Regardless, it would be better to fix the PE phase so that it wasn't reliant on the order or orientation of the inputs. This is why I want to report all best mappings, as long as none are duplicates.

@ikitayama you can almost think of this as a "feature" of abyss-map. The paired-end algorithm is very sensitive to alignments, so if you switched aligners/alignments you'd have completely different stats again. Neither sets of files should have misassemblies due specifically to this.

sjackman commented 11 years ago

If there are two equally good mappings, and the choice is arbitrary, the mapping quality should be zero.

traymond commented 11 years ago

Why not report both alignments?

sjackman commented 11 years ago

When the read is split perfectly across two contigs, say 50 bp on one side and 50 bp on the other, it's a very special case of the more general issue of a read being spilt across two contigs with an uneven split (say 40 bp and 60 bp). In the latter case, we report only a single alignment. I'd rather treat the special case in the same fashion as the general case and report a single alignment.

traymond commented 11 years ago

But if we set mapq=0 then it isn't treating the two cases the same anyways.

sjackman commented 11 years ago

We could pick the 5'-most alignment on the read. That wouldn't depend on the orientation of the contig.

traymond commented 11 years ago

There's lots of ways of resolving this... I was suggesting something less arbitrary.

sjackman commented 11 years ago

Choosing the 5'-most alignment gives the longest-distance information (for FR-oriented reads) and still maintains the one-alignment-per-read condition. If we go to more than one alignment per read, I'd rather due it for all split reads, not just this one special case.

traymond commented 11 years ago

I'll see how much work it ends up being.

ikitayama commented 11 years ago

Splitting inputs seems to give slightly different results as well. Unitigs are intact.

ikitayama commented 11 years ago

@traymond Will the fix land on 1.3.7?

traymond commented 11 years ago

Some form of a fix for this will be included in 1.3.7, yes.

ikitayama commented 11 years ago

Good news! I'd like to give the test branch try.

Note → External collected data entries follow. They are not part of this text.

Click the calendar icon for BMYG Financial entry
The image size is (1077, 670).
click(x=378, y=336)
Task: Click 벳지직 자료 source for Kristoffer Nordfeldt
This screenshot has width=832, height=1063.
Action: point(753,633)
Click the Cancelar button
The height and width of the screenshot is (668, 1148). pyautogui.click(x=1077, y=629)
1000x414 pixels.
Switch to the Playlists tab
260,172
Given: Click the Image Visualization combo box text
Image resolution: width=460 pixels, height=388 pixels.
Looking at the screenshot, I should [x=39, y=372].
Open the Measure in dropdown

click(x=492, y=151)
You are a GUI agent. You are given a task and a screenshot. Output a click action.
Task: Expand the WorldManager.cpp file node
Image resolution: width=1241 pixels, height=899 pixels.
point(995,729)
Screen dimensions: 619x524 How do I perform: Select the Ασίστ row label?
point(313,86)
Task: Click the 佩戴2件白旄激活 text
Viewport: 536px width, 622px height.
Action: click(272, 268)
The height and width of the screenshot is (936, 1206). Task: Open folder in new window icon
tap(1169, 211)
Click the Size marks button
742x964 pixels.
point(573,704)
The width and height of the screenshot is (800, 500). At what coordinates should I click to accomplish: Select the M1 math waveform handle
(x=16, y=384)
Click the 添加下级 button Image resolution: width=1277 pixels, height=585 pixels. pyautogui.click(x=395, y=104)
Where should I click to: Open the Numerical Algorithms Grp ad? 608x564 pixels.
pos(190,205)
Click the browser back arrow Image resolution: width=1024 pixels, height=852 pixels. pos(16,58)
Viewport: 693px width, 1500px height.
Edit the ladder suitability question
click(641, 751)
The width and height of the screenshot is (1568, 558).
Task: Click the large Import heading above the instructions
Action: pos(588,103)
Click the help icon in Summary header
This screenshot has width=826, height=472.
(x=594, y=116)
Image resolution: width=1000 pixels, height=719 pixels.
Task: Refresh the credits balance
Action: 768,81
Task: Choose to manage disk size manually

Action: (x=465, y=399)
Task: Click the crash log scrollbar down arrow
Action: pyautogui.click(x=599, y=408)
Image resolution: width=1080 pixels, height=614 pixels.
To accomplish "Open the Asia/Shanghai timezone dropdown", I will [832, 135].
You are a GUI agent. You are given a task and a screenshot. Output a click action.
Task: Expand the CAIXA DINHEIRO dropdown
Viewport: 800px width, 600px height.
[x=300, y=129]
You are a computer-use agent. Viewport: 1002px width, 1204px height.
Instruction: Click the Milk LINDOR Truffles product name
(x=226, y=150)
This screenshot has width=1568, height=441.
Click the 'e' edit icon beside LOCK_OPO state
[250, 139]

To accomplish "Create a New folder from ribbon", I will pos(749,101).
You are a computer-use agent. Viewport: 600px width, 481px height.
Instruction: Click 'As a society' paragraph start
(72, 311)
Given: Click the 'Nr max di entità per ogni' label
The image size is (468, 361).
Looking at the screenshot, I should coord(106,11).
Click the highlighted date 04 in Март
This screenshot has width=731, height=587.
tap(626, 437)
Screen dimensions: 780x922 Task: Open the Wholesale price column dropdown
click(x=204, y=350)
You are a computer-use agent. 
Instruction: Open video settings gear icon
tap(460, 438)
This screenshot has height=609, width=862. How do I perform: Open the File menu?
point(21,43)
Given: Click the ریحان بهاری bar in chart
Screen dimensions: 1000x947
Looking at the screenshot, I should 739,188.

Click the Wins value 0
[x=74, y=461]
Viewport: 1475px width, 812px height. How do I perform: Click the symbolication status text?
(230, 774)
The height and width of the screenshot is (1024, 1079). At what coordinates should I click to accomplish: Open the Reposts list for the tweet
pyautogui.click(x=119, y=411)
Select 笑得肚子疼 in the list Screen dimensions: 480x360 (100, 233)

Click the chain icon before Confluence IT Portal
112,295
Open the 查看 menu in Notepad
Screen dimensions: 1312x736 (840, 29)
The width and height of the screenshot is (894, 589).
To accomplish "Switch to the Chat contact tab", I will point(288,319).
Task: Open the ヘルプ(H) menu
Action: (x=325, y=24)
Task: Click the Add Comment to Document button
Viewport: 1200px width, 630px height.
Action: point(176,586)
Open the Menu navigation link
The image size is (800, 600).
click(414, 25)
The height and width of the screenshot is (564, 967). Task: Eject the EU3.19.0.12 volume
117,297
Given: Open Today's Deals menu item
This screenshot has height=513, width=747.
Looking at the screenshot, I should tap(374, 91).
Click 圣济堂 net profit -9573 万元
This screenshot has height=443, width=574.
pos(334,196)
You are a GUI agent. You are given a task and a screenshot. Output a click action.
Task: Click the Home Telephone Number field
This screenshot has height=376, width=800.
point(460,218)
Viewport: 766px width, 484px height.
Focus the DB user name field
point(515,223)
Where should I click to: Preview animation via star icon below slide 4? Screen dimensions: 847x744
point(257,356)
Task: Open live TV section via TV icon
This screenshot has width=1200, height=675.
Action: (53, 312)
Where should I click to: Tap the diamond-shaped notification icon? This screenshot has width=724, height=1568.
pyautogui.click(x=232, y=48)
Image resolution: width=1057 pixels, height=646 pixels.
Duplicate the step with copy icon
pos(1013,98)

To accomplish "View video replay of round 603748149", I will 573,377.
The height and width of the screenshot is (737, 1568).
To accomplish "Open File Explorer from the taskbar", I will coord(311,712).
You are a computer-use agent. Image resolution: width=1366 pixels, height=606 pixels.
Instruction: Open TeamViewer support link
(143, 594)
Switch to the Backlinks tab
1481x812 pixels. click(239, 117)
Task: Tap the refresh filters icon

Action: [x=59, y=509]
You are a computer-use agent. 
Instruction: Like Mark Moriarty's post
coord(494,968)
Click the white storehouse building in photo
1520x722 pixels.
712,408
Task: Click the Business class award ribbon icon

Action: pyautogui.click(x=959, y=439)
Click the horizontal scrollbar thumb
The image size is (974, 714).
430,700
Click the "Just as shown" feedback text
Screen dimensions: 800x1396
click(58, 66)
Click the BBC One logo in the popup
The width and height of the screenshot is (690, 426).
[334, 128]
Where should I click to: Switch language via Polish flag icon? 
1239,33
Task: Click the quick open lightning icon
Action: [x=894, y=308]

Can I pull from your repository?

traymond commented 11 years ago

Between vacation and other research related tasks with higher priority I haven't had a chance to implement anything for this yet. Typically, we don't give access to our test branch, but I can share the patch when I've done it.

traymond commented 10 years ago

@ikitayama are you able to see the commit I pushed to abyss-dev?

With it, the stats are identical, but there are some minor differences from serial to parallel ABYSS assemblies. The stats are actually worse, but considerably more deterministic than before. So I'm inclined to keep this patch.

traymond commented 10 years ago

Here's the patch anyways :) https://gist.github.com/traymond/eacfd7c27e6571534a17

ikitayama commented 10 years ago

Tony,

Thank you very much for the patch! I'll report back as soon as the test with the test read set is done on both x86 and sparc machines.

ikitayama commented 10 years ago

@traymond I am not able to see the abyss-dev branch presumably uploaded to bcgsc/abyss. I see only one master branch there.

ikitayama commented 10 years ago

@traymond I'm afraid the patch at the Gist wasn't cleanly applied to my branch at commit df48e4406ffb9353bc76fbebf63dd3f9f623bcfd, ie, I am at the 1.3.7 with no local patches. Would you mind recreating the patch?

sjackman commented 10 years ago

Fixed by 8319567